CITÉ DU VATICAN, SAINT-SIÈGE: Léon XIV a célébré mercredi soir la première messe de Noël de son pontificat dans la basilique Saint-Pierre au Vatican, délivrant un message de "charité et d'espérance" face aux dérives d'une "économie faussée".

Peu avant la messe, le pape américain est sorti sur le parvis de la place Saint-Pierre pour saluer les quelque 5.000 fidèles massés sous la pluie pour suivre la cérémonie sur écrans géants, faute de place à l'intérieur de la basilique.

"La basilique Saint-Pierre est très grande, mais malheureusement pas assez pour tous vous accueillir.
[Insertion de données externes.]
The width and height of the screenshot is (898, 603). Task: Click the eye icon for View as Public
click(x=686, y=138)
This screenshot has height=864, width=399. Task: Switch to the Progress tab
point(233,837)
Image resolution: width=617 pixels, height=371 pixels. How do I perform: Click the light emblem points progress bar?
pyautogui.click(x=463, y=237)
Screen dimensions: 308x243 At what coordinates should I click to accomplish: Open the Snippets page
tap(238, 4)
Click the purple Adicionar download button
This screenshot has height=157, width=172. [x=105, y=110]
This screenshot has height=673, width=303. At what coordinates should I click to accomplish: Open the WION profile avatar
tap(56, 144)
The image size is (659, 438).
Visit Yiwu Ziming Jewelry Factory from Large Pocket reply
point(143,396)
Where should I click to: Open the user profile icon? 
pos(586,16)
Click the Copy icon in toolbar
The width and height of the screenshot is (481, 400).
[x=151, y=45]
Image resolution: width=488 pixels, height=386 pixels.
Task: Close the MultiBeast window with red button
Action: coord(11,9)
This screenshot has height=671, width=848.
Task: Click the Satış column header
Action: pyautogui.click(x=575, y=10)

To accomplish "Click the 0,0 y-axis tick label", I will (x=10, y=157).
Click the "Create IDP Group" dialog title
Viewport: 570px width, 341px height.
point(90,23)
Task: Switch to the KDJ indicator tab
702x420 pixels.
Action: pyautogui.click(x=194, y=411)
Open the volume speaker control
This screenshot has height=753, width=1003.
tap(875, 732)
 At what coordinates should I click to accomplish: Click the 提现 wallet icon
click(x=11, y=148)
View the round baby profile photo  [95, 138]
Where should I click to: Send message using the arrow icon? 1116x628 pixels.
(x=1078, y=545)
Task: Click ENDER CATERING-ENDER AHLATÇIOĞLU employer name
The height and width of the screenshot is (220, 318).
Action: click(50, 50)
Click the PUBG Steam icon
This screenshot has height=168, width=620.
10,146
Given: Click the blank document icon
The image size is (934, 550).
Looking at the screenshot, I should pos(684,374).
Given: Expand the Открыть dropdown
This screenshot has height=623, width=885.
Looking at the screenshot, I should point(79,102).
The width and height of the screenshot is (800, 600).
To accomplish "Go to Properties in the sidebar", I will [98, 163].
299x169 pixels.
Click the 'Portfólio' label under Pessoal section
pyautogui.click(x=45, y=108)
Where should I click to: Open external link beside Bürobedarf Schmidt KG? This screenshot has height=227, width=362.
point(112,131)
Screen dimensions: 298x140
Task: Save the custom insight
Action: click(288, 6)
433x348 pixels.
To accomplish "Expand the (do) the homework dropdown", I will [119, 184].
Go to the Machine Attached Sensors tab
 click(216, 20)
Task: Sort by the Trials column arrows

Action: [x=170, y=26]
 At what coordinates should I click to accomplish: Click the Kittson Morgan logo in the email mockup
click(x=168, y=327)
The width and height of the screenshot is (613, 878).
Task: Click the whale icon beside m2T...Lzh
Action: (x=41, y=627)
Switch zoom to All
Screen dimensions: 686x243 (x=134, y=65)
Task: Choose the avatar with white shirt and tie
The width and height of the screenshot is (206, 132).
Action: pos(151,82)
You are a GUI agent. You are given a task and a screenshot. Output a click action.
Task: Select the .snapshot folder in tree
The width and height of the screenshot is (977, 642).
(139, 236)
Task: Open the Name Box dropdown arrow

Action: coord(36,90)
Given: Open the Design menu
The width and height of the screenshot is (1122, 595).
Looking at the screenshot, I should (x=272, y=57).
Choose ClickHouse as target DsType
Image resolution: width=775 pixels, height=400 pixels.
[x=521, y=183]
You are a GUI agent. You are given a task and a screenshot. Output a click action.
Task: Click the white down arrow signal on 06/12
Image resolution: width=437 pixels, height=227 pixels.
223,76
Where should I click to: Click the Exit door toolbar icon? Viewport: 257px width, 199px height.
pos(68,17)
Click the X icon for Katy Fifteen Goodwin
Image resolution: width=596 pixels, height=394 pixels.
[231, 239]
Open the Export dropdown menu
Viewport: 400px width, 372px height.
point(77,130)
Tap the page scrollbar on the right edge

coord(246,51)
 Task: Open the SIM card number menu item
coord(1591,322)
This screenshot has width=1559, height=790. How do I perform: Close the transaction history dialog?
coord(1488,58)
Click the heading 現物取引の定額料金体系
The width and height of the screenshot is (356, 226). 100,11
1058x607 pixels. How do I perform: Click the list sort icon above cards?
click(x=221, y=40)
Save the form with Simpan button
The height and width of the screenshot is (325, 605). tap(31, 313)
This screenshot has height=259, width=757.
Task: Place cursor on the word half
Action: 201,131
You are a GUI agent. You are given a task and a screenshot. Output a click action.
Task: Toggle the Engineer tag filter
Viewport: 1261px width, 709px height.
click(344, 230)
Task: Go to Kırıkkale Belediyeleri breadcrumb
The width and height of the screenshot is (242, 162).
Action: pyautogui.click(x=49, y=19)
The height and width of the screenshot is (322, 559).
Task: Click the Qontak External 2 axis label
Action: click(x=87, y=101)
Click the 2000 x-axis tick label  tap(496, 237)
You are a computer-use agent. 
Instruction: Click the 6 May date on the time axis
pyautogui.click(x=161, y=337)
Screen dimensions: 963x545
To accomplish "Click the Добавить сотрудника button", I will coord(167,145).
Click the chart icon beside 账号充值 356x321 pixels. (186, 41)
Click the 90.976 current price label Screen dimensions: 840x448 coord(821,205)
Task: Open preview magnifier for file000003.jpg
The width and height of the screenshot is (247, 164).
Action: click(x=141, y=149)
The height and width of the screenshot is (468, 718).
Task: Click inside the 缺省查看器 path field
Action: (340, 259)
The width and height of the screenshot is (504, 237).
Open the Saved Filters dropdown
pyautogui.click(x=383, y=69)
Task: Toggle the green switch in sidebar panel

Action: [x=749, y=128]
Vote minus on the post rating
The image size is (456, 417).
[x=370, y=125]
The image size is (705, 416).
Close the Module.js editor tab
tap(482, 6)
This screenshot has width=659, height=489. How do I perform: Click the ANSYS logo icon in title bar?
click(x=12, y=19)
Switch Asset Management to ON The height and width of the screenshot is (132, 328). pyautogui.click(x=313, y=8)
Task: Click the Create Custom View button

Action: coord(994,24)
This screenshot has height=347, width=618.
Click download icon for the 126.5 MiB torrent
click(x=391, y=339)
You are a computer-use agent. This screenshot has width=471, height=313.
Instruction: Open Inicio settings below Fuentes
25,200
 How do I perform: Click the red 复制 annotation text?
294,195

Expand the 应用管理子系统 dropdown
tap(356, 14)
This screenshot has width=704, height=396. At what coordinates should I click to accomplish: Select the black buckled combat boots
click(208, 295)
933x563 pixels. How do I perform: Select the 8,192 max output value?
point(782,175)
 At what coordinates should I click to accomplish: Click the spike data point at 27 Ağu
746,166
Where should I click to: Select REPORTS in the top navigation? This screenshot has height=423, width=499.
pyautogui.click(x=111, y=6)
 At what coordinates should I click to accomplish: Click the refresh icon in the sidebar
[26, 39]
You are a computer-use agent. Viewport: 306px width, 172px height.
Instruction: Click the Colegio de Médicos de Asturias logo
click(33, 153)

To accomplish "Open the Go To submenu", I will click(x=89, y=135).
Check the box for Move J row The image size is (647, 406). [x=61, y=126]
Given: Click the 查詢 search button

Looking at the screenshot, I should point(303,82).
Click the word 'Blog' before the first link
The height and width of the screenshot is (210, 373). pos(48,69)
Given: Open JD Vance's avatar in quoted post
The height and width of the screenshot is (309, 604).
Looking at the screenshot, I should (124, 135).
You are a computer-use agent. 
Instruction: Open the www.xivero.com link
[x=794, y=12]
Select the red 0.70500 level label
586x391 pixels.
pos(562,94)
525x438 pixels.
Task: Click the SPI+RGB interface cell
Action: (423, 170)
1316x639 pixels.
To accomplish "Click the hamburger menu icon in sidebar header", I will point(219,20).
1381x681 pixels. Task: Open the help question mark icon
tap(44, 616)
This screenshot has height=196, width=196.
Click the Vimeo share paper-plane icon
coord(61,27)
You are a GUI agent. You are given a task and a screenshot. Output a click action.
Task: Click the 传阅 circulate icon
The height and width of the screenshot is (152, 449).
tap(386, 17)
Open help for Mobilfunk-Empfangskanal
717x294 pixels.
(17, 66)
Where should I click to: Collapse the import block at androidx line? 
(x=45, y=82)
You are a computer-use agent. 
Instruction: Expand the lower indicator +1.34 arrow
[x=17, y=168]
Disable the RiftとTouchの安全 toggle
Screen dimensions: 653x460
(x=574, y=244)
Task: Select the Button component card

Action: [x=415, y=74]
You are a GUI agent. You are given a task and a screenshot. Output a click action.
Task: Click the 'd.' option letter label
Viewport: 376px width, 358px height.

J'admire et respecte et vous remercie pour votre courage et votre envie d'être ici ce soir", a-t-il lancé en anglais.

Devant les cardinaux, évêques, diplomates et environ 6.000 fidèles, Léon XIV, qui affiche un style plus discret que son prédécesseur François, a ensuite prononcé une homélie très religieuse sans évoquer directement de sujet d'actualité.

"Alors qu’une économie faussée conduit à traiter les hommes comme de la marchandise, Dieu se fait semblable à nous, révélant la dignité infinie de toute personne", a déclaré le pape.

"Proclamons la joie de Noël, qui est la fête de la foi, de la charité et de l’espérance", a-t-il ajouté.

Cette cérémonie commémorant la naissance du Christ, l'une des plus solennelles de l'année, a mêlé chants traditionnels et gestes symboliques. Le pape de 70 ans a décidé de la célébrer à un horaire plus tardif que sous le pontificat de François (19H30).

Autre changement majeur : Léon XIV présidera jeudi matin la messe du jour de Noël, renouant ainsi avec une tradition qui remontait au pontificat de Jean-Paul II (1978-2005).

Il prononcera ensuite à 12H00 (11H00 GMT) sa bénédiction "Urbi et Orbi" (à la ville et au monde) en mondovision depuis le balcon de la basilique, lors de laquelle le pape se livre traditionnellement à un tour d’horizon des conflits dans le monde.

Fervent défenseur d’une paix "désarmée et désarmante", le chef de l'Eglise catholique devrait y renouveler ses appels à la paix. Mardi soir, Léon XIV a déjà demandé une trêve d'un jour pour Noël dans le monde entier, disant regretter le fait que "la Russie semble avoir rejeté la demande de trêve".

Aucun texte du Nouveau testament ne précise le jour et l'heure de naissance de Jésus de Nazareth. Sa célébration le 25 décembre dans la tradition chrétienne a été choisie au IVe siècle en Occident.

Ce Noël 2025 coïncide avec la clôture du Jubilé, "Année sainte" de l'Eglise qui a attiré des millions de pèlerins à Rome.